Large Scale Eye Tracking in EU-AIMS Longitudinal Autism Research Project (LEAP): Methods and Preliminary Findings from a Biological Motion Task

Saturday, May 14, 2016: 10:55 AM
Room 307 (Baltimore Convention Center)
L. Mason1, F. Shic2, E. Loth3, T. Banaschewski4, S. Baron-Cohen5, S. Bolte6, T. Bourgeron7, T. Charman8, S. Durston9, M. H. Johnson10, A. M. M. Persico11, J. K. Buitelaar12, D. G. Murphy13 and W. Spooren14, (1)European Autism Interventions - A Multicentre Study for Developing New Medications, Basel, Switzerland, (2)Yale Child Study Center, Yale University School of Medicine, New Haven, CT, (3)Institute of Psychiatry, King's College London, London, England, United Kingdom of Great Britain and Northern Ireland, (4)University of Heidelberg, Heidelberg, Germany, (5)Autism Research Centre, University of Cambridge, Cambridge, United Kingdom, (6)Department of Women’s and Children’s Health, Pediatric Neuropsychiatry Unit, Karolinska Institutet, Stockholm, Sweden, (7)Institute Pasteur, Paris, France, (8)Institute of Psychiatry, Psychology and Neuroscience, King's College London, London, United Kingdom, (9)Rudolf Magnus Institute of Neuroscience, University Medical Center Utrecht, Utrecht, Netherlands, (10)Birkbeck, University of London, London, United Kingdom of Great Britain and Northern Ireland, (11)Child and Adolescent Neuropsychiatry Unit, Lab of Molecular Psychiatry and Neurogenics, University Campus Bio-Medico, Rome, Italy, (12)Radboud University Medical Centre, Nijmegen, Netherlands, (13)Sackler Institute for Translational Neurodevelopment, Department of Forensic and Neurodevelopmental Sciences,, Institute of Psychiatry, Psychology & Neuroscience, King's College London, London, United Kingdom, (14)Roche, Basel, Switzerland
Background: There are no effective treatments for the core symptoms of ASD because the underlying pathophysiology(ies) remain(s) poorly understood.
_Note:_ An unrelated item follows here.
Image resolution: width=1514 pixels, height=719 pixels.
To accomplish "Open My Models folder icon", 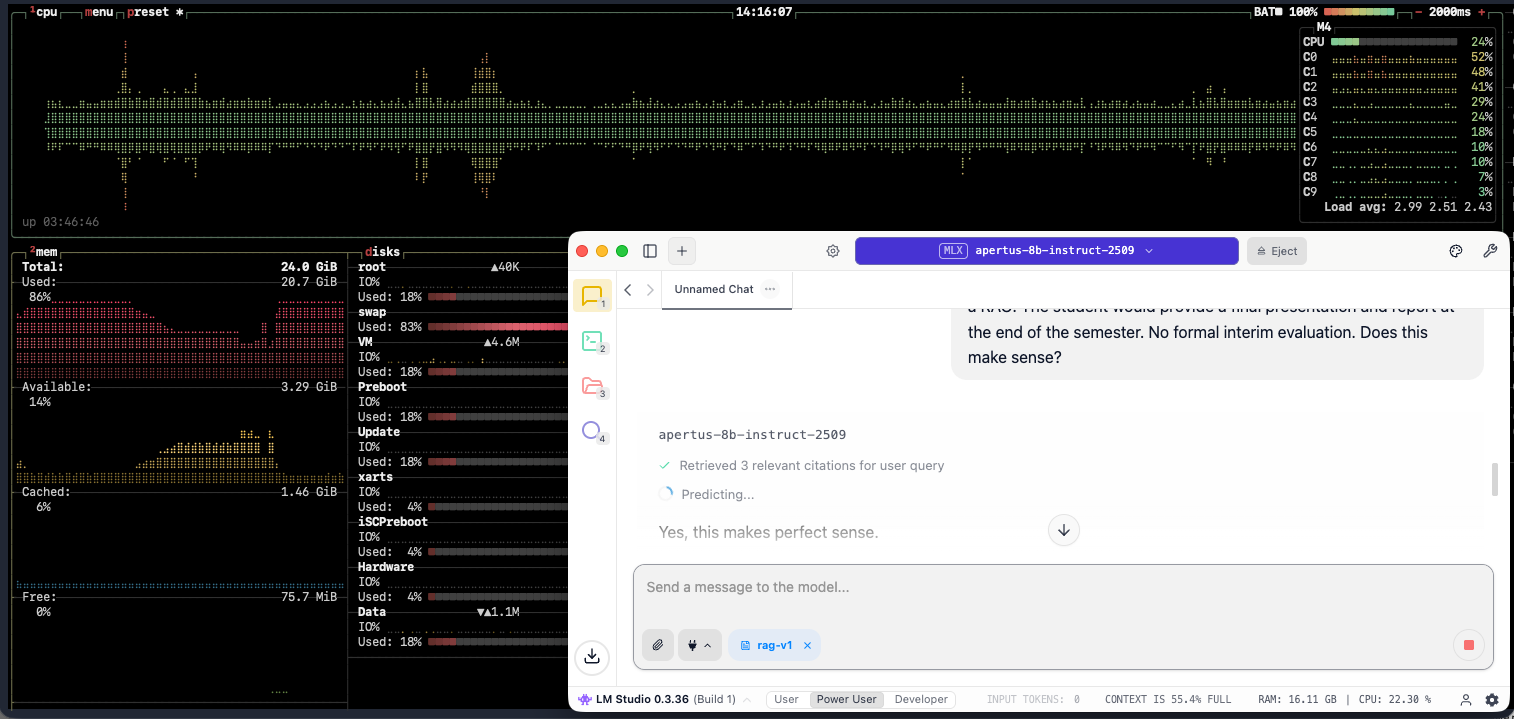I will (x=592, y=387).
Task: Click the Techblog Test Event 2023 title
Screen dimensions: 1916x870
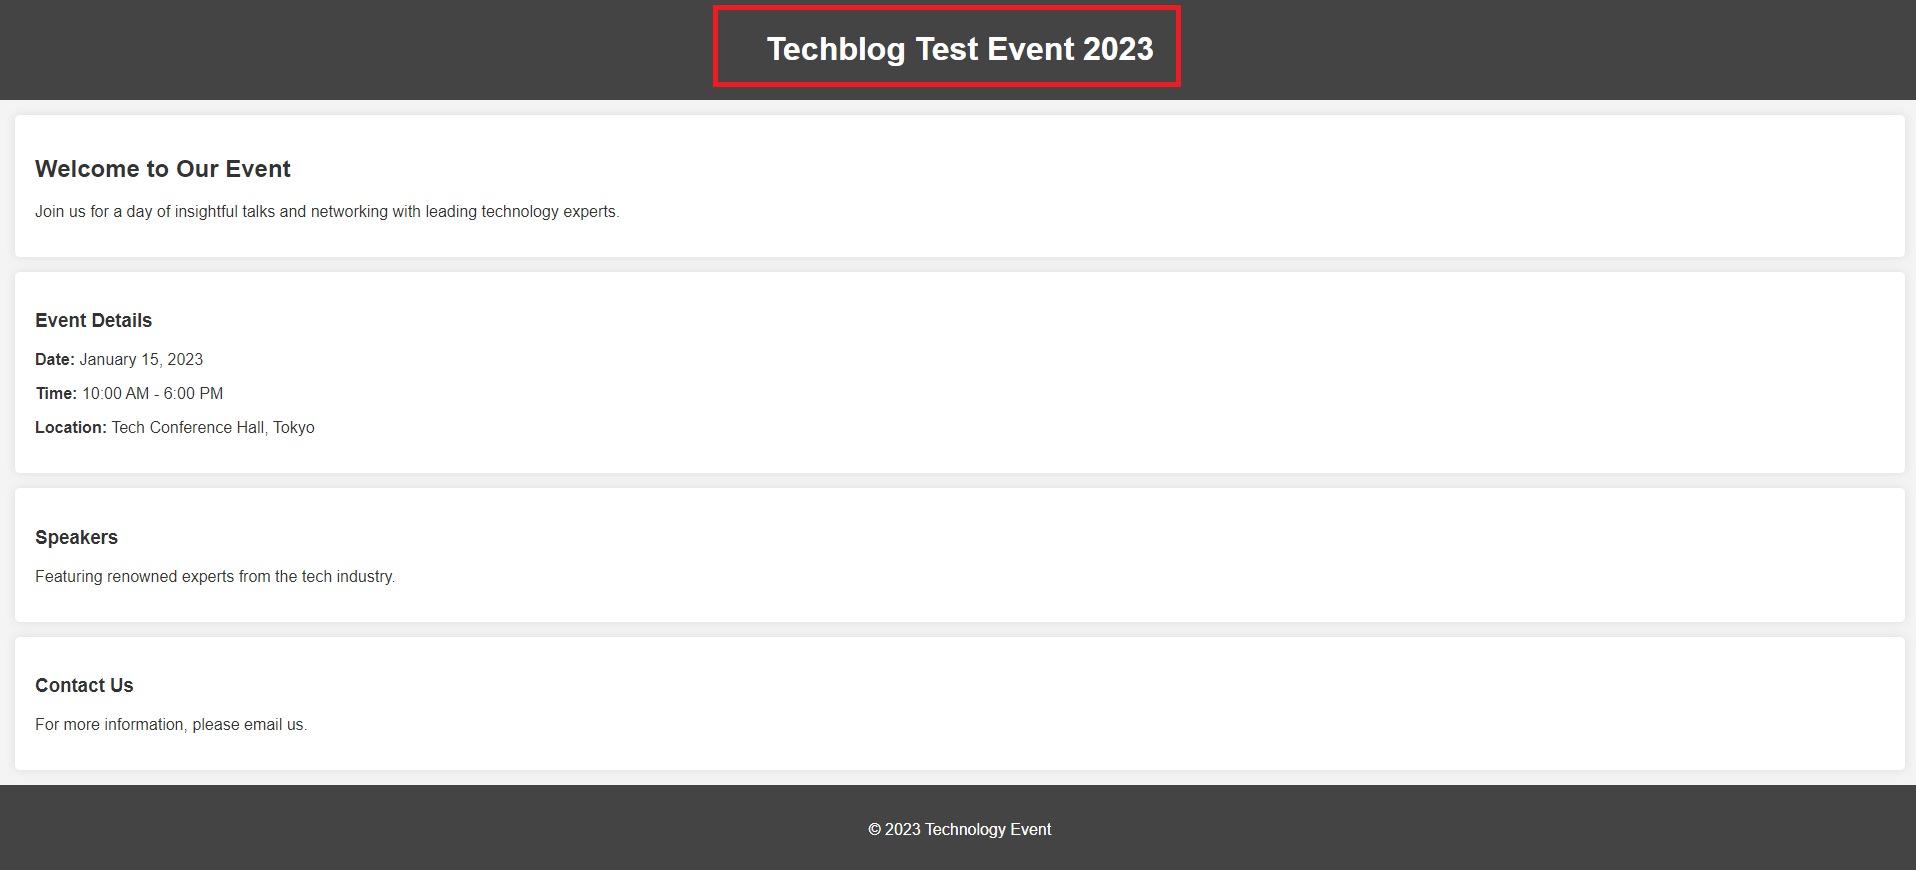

Clinical trials are hampered by the profound clinical and etiological heterogeneity among individuals with ASD, as any treatment is likely only effective in some biological sub-groups. Large-scale multi-disciplinary studies and new biomarker stratification approaches are needed to identify more biologically homogeneous ASD subgroups. The EU-AIMS Longitudinal European Autism Project (LEAP) is conducted in seven European centres and will include approximately 400 individuals with ASD from 6-30 years, and 250 controls with typical development or diverse intellectual disabilities.

We present here preliminary data from a subsample (N = 197) of the LEAP dataset, focusing on one of our eye tracking tasks which measures differences in preference for biological and non-biological motion. From birth both humans and animals exhibit such a preference, suggesting that attention to biological stimuli is important for the development of effective social interaction and nonverbal communication.

Objectives: To assess preference for biological motion across adolescence and adulthood in a large international sample. We use this data to illustrate some of the processes we developed to manage the acquisition, quality control and analysis of large volumes of multi-site eye tracking data, and to discuss some of the challenges and promises of a big data approach to clinical and developmental research. We also touch on the potential for concurrent multimodal approaches to clinical and developmental research by combining behavioural, video, eye tracking, EEG and physiological (GSR, ECG) data types.

Methods: As part of a 40-minute battery of eye tracking tasks, adults (38 ASD, 51 TD) and adolescents (54 ASD, 34 TD) viewed point light displays of biological motion, paired on a trial-by-trial basis with either scrambled or rotating non-biological motion. Gaze behaviour was recorded by eye trackers and was stored, subjected to quality control, and analysed using custom-written Matlab scripts. Datasets were batch processed without manual intervention.

Results: Compared to neurotypical controls, individuals with ASD looked less at the biological motion than the control stimuli (F=6.931, p=.009, d=.309). The distribution of scores in the ASD group compared to the neurotypical group mean showed that 26.5% performed below 1SD (TD = 16.7%), and 2% performed below 2SD (TD = 1%). All participants looked longer at biological motion when it was paired with a rotating than a scrambled control stimulus (F=108.895, p<.001, d=.513) but this did not differ by diagnosis.

Conclusions: The preliminary results from the biological motion task suggest it has the potential to function as a stable biomarker in individuals with an ASD across the ages of 13-30 years. Further analyses once data collection is complete will allow us to extend this to children aged 6-12 years, and to relate these findings to ASD symptomatology and quality of life measures, in order to understand whether individuals can be stratified on this measure. The data processing pipelines developed for LEAP enabled large quantities of data to be stored and analysed efficiently in a structured and highly accessible manner.